## Your task
Copy the following items word for word, keeping every line and its spacing unchanged.

## Task data

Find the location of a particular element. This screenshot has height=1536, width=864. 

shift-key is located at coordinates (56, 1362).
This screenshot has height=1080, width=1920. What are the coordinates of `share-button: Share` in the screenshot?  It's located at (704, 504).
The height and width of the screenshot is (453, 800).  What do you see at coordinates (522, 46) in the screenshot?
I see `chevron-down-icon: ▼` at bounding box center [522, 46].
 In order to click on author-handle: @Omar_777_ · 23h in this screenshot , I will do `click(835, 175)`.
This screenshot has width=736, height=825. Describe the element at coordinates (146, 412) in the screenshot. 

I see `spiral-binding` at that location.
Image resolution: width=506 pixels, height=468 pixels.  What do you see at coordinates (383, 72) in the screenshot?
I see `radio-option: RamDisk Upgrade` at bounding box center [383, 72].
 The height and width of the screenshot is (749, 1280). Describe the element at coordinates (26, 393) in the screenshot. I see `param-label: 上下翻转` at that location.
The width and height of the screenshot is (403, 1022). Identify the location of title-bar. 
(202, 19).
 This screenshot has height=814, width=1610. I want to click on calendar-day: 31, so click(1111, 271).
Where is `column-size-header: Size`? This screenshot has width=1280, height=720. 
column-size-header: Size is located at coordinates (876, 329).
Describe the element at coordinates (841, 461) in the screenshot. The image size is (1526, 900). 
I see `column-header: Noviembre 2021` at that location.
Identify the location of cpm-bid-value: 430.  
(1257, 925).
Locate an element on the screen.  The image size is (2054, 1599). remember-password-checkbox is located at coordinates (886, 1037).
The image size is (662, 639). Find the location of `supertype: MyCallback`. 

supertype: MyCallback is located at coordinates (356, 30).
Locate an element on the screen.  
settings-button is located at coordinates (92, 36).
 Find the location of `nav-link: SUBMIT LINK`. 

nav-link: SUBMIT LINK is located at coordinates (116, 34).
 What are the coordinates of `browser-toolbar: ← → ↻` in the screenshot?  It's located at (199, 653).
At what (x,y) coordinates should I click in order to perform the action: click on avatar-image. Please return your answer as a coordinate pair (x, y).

## Written solution
Find the location of a particular element. This screenshot has height=1536, width=864. 

shift-key is located at coordinates (56, 1362).
This screenshot has height=1080, width=1920. What are the coordinates of `share-button: Share` in the screenshot?  It's located at (704, 504).
The height and width of the screenshot is (453, 800).  What do you see at coordinates (522, 46) in the screenshot?
I see `chevron-down-icon: ▼` at bounding box center [522, 46].
 In order to click on author-handle: @Omar_777_ · 23h in this screenshot , I will do `click(835, 175)`.
This screenshot has width=736, height=825. Describe the element at coordinates (146, 412) in the screenshot. 

I see `spiral-binding` at that location.
Image resolution: width=506 pixels, height=468 pixels.  What do you see at coordinates (383, 72) in the screenshot?
I see `radio-option: RamDisk Upgrade` at bounding box center [383, 72].
 The height and width of the screenshot is (749, 1280). Describe the element at coordinates (26, 393) in the screenshot. I see `param-label: 上下翻转` at that location.
The width and height of the screenshot is (403, 1022). Identify the location of title-bar. 
(202, 19).
 This screenshot has height=814, width=1610. I want to click on calendar-day: 31, so click(1111, 271).
Where is `column-size-header: Size`? This screenshot has width=1280, height=720. 
column-size-header: Size is located at coordinates (876, 329).
Describe the element at coordinates (841, 461) in the screenshot. The image size is (1526, 900). 
I see `column-header: Noviembre 2021` at that location.
Identify the location of cpm-bid-value: 430.  
(1257, 925).
Locate an element on the screen.  The image size is (2054, 1599). remember-password-checkbox is located at coordinates (886, 1037).
The image size is (662, 639). Find the location of `supertype: MyCallback`. 

supertype: MyCallback is located at coordinates (356, 30).
Locate an element on the screen.  
settings-button is located at coordinates (92, 36).
 Find the location of `nav-link: SUBMIT LINK`. 

nav-link: SUBMIT LINK is located at coordinates (116, 34).
 What are the coordinates of `browser-toolbar: ← → ↻` in the screenshot?  It's located at (199, 653).
At what (x,y) coordinates should I click in order to perform the action: click on avatar-image. Please return your answer as a coordinate pair (x, y).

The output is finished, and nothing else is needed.